> _Exercice proposé A_:
Pourriez-vous restituer mot pour mot toutes les lignes de la liste des positions cibles, en laissant de côté les images ?

> _Texte fourni_:
++++

Jusqu’ici, la logique verticale apparaît très peu intégrée aux programmes de développement des leaders en organisation. Pour parvenir à une telle intégration, trois types d’actions sont à considérer : exposer les aspirants leaders à des défis qui bousculent et remettent en question leur façon de voir le monde; provoquer des rencontres avec des gens qui ont des perspectives et points de vue différents des leurs; leur procurer des moments de réflexion, soutenus si possible par un coach ou un mentor, pour les aider à mieux appréhender ces notions et à noter quand leurs tendances naturelles ou visions déjà ancrées reprennent le dessus.
L’exemple de la démarche effectuée par la Police de Longueuil est instructif à cet égard.
Une stratégie intégrée de développement du potentiel de leadership
Cette section présente une liste de suggestions ponctuées de remarques concernant dix bonnes pratiques dont vous pourriez vous inspirer pour élaborer votre propre stratégie en vue de développer des leaders.

++++

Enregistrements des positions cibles
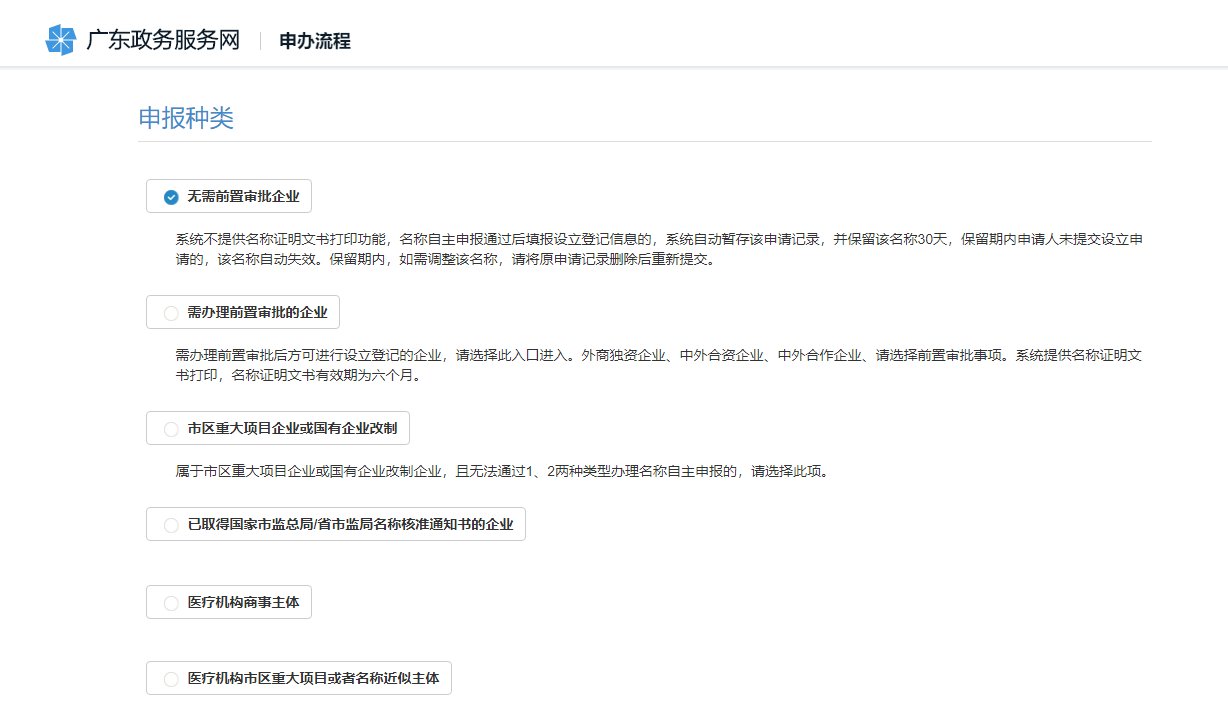Choose 需办理前置审批的企业 option
The width and height of the screenshot is (1228, 706).
tap(243, 312)
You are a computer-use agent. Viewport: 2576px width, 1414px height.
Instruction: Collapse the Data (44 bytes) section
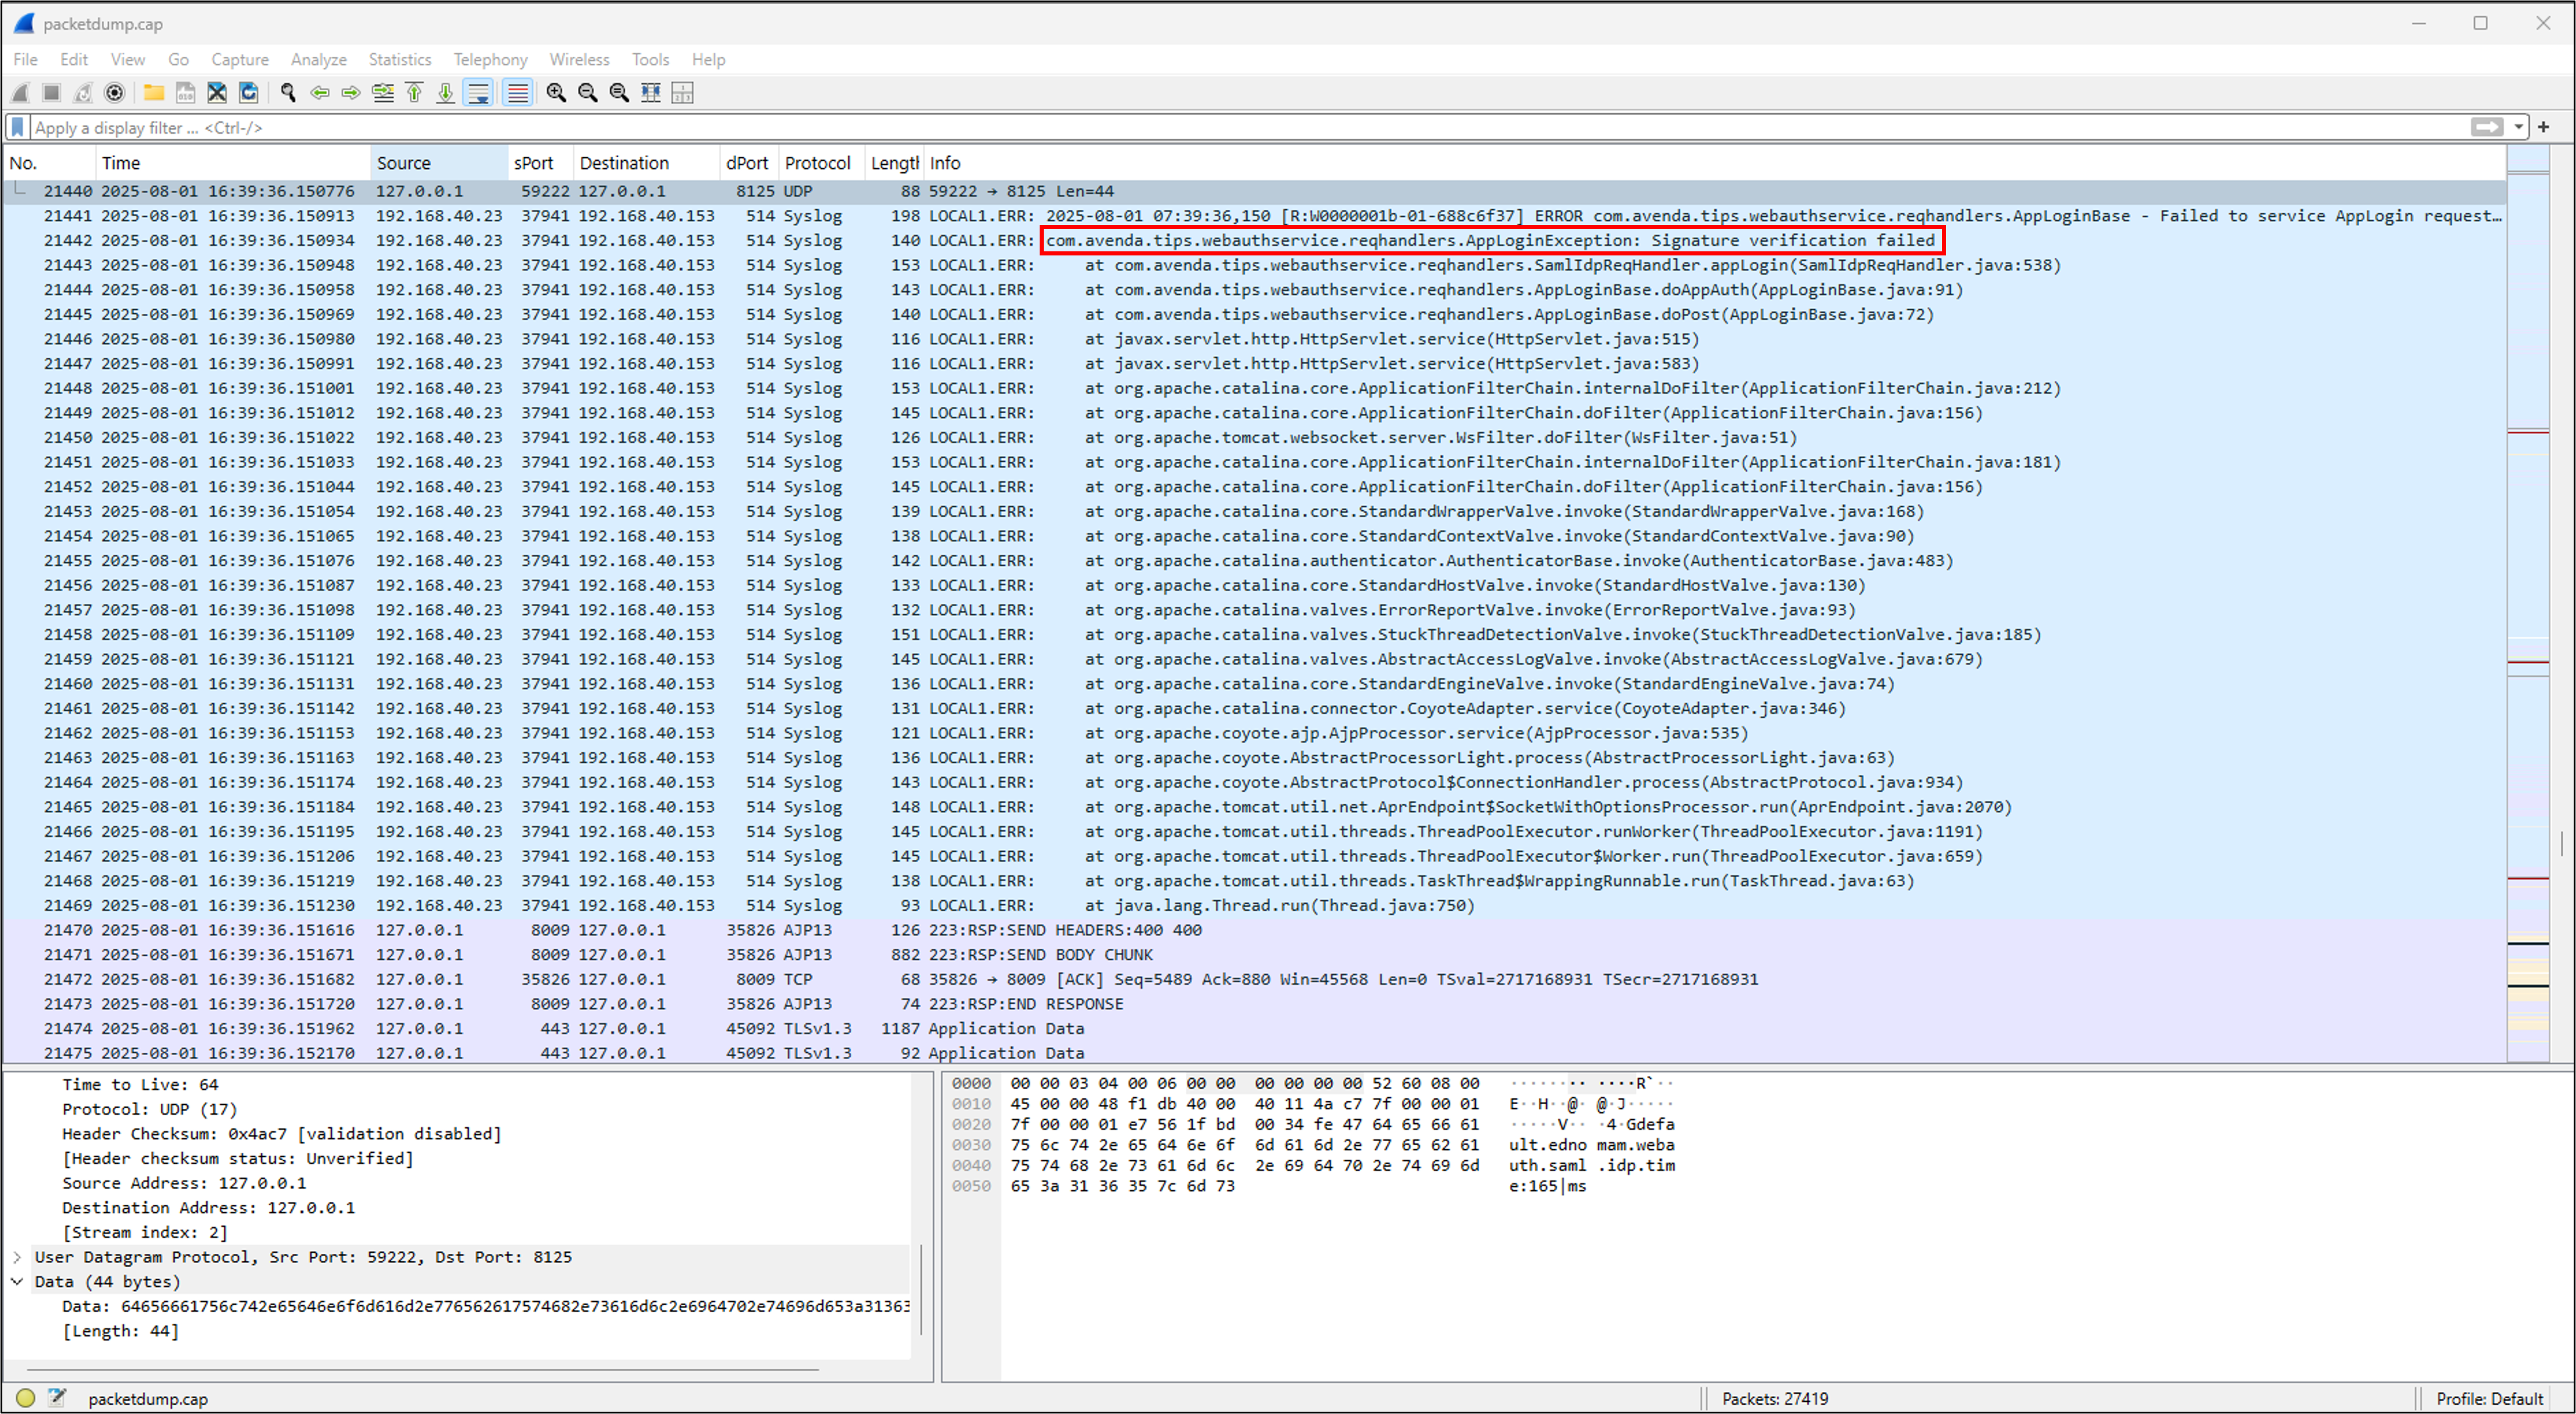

++++

> _Exercice proposé B_:
Pouvez-vous renvoyer fidèlement le passage du texte sur le développement des leaders qui va de « Jusqu’ici, la logique » à « à cet égard. » ?

> _Corrigé détaillé A_:
Choose 需办理前置审批的企业 option
The width and height of the screenshot is (1228, 706).
tap(243, 312)
You are a computer-use agent. Viewport: 2576px width, 1414px height.
Instruction: Collapse the Data (44 bytes) section

> _Corrigé détaillé B_:
Jusqu’ici, la logique verticale apparaît très peu intégrée aux programmes de développement des leaders en organisation. Pour parvenir à une telle intégration, trois types d’actions sont à considérer : exposer les aspirants leaders à des défis qui bousculent et remettent en question leur façon de voir le monde; provoquer des rencontres avec des gens qui ont des perspectives et points de vue différents des leurs; leur procurer des moments de réflexion, soutenus si possible par un coach ou un mentor, pour les aider à mieux appréhender ces notions et à noter quand leurs tendances naturelles ou visions déjà ancrées reprennent le dessus.
L’exemple de la démarche effectuée par la Police de Longueuil est instructif à cet égard.